When it came to composing the scenes of Ayrton Senna’s death, the filmmakers had a clear idea what they were trying to do – and what they were keen to avoid.
The film’s writer Manish Pandey explained: “We had certain rules. We were not going to move anything from one date to another. It’s like that all the way through the film but at Imola we were really rigorous about it”.
He stresses their first priority was to “tell the truth” and “leave as many opinions as you can out of it until you’re out of Imola”.
“We always got this slight sense from Williams of ‘are you trying to do this investigative thing on what killed Ayrton Senna?’” He makes it clear were “absolutely not interested” in doing an investigative piece:
“He died because of bad luck, a combination of circumstances which were terrible.
“We were very clear on [this] fact. I’m not an engineer, nobody’s apportioning blame, but what we needed to do was at the same time give the audience a range of options as to what might have gone wrong.
“The only thing that we felt adamant about – and it was good because Richard Williams felt the same way, Ron Dennis felt the same way – was that it wasn’t a driver error. That was the only thing we wanted to make completely clear. He did not go into, basically, a left-handed kink and make some kind of mistake.
“I remember after he died some of the rubbish rumours going around: ‘he was holding his breath’, ‘he passed out’”.
A “cursed weekend”
Pandey described the events of Imola in 1994 as a “cursed weekend”.
“That’s the only explanation I have for it. I’ve missed four races since I was 13 years old and I’ve never seen, and I hope I never will see, anything like that.
“I’ve been watching some old footage of the fifties recently and the closest thing to Imola, for me, is Mike Hawthorn’s massive accident at Le Mans in ’55. I find that impossible to watch”.
The team were also quick to rebuff any questions about how much detail Senna’s death would be shown in:
“The other thing – which I could look Bernie and the family in the eye about and say was we are not going to do anything graphic around the death. No way.
“First of all the footage doesn’t exist. Second, if you tried to give it to me I’d shove it back in your face, or down your throat.
“That’s not what this was about either: here, come and have a gawp. No way.
“This was the death of somebody that we, in the last 80 minutes, came to understand and came to love. And it’s sad enough that he’s going to die and you’re going to see the aftermath of that: what his death meant to Brazilians, his family, to people who weren’t his family.

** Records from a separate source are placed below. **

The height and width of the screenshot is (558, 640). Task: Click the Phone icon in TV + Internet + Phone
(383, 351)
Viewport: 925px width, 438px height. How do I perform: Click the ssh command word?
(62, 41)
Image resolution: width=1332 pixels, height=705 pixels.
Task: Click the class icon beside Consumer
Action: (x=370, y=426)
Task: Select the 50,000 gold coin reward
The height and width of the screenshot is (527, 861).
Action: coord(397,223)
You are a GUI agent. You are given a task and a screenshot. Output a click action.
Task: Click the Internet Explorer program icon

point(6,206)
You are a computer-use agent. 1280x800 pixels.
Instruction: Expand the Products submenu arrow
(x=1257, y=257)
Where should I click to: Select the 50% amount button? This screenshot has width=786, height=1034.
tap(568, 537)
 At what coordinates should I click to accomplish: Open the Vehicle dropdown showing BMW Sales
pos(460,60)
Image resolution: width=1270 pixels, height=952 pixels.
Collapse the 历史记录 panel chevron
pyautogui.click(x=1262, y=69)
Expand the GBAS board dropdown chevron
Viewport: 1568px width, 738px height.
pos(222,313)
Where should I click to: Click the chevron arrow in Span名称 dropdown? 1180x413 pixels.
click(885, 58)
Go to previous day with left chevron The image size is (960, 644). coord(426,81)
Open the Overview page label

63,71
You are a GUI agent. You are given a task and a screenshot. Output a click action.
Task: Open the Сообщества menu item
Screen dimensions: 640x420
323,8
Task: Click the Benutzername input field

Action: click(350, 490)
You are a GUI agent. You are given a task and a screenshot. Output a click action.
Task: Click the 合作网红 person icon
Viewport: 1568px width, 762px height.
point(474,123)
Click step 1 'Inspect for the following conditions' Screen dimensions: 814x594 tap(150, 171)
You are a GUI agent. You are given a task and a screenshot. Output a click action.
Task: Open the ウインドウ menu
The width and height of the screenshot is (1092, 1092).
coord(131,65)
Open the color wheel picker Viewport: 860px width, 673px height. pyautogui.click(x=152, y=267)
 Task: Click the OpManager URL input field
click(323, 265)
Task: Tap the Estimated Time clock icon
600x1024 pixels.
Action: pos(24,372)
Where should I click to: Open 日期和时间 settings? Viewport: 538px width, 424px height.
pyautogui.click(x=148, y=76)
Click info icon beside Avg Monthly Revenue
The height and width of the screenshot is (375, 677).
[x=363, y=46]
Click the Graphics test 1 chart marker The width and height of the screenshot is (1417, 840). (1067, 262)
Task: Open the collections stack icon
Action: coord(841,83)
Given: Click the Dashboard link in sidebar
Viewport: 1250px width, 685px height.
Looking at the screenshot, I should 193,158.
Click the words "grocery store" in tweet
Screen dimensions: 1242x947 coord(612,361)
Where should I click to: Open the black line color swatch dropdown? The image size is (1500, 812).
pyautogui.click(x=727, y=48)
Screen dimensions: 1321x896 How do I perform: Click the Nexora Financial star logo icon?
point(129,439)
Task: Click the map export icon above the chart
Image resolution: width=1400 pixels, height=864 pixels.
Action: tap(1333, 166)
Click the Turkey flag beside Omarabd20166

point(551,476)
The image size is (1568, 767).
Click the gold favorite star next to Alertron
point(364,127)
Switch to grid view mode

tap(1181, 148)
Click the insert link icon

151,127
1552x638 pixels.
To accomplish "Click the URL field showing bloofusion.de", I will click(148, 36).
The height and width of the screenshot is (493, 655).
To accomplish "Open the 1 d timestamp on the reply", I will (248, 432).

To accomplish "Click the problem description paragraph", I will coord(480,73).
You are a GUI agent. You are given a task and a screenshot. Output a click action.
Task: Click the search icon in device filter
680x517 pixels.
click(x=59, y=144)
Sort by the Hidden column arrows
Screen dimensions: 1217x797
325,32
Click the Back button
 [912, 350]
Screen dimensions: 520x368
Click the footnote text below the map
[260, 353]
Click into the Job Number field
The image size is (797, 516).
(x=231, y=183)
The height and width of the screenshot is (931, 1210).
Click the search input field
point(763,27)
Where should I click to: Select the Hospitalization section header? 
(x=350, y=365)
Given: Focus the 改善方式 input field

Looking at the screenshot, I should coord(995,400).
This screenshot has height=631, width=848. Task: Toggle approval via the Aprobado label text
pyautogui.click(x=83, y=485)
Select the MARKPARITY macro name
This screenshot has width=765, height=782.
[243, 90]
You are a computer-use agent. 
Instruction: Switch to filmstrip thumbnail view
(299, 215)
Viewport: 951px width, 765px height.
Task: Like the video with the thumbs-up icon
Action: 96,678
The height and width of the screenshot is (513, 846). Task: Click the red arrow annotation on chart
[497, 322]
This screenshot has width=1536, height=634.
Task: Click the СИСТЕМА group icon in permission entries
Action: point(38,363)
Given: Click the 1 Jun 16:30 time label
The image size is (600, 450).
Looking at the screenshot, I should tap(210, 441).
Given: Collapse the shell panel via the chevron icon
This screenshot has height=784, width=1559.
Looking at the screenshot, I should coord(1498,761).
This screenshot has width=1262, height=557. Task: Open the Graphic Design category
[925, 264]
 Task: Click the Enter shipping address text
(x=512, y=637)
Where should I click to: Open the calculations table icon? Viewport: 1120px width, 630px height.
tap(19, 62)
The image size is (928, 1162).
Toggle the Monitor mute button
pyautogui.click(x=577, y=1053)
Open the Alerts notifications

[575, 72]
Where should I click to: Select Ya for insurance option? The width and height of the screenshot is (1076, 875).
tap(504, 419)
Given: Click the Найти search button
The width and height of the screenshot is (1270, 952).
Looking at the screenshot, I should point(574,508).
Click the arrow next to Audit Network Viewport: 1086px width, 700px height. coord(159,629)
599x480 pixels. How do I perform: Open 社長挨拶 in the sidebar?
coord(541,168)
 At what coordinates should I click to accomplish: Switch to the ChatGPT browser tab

“We were absolutely adamant that we were not going to make it graphic.
“It’s one of the few mercies, I think, that no-one had a camera on the inside of the corner. Tamburello is a long shot, so you don’t have to see anything”.
“He knew these things could happen”
At the same time, they were aware that presenting F1 as being anything other than a potentially dangerous sport would be misleading.
Pandey said: “Formula 1 is dangerous. Things happen. Senna knew that when he went into a car for the first time, and he knew that when he went into a car for the last time.
“He had some big accidents: he had the Mexico ’91 accident which we show in the film, he had one a week later at Hockenheim which was worse: the car was thrown five metres into the air because of a tyre failure at the first chicane.
“So he knew these things could happen”.
“I felt his soul had departed”
Part of the voiceover is supplied by Professor Sid Watkins, the neurosurgeon who spent over two-and-a-half decades as the FIA safety and medical delegate. A close friend of Senna’s, it was Watkins who tended to Senna immediately after the crash.
Pandey said that without his input the death scene would have been handled differently:
“If we hadn’t had Sid Watkins’ words, we wouldn’t have shown [the resuscitation]. But Prof makes that human. When he saw that for the first time he cried.
“He’s 80 years old, and he’s seen some stuff – he’s a neurosurgeon, he’s seen head injuries. But just hearing the emotion in his voice and understanding that it’s such a deep loss but he had to be a doctor in that situation”.
“We used to have the official announcement – the guy who tells you: ‘I’ve just received an announcement from Maggiore hospital: Roland Ratzenberger has succumbed’ – we had him, and we felt it was just too much.
“Once Prof has said: ‘I’m not religious, but I felt his spirit had departed’, you didn’t need to know any more”.
“We knew we’d have footage, we knew we could have gone a graphic way with this, we knew we could have gone a ‘pointing fingers’ way with this, but all of that would have been to the absolute detriment of Senna, and all the great people who helped us.
“Because the truth was, it was just bad, bad luck. And that’s the story we tell”.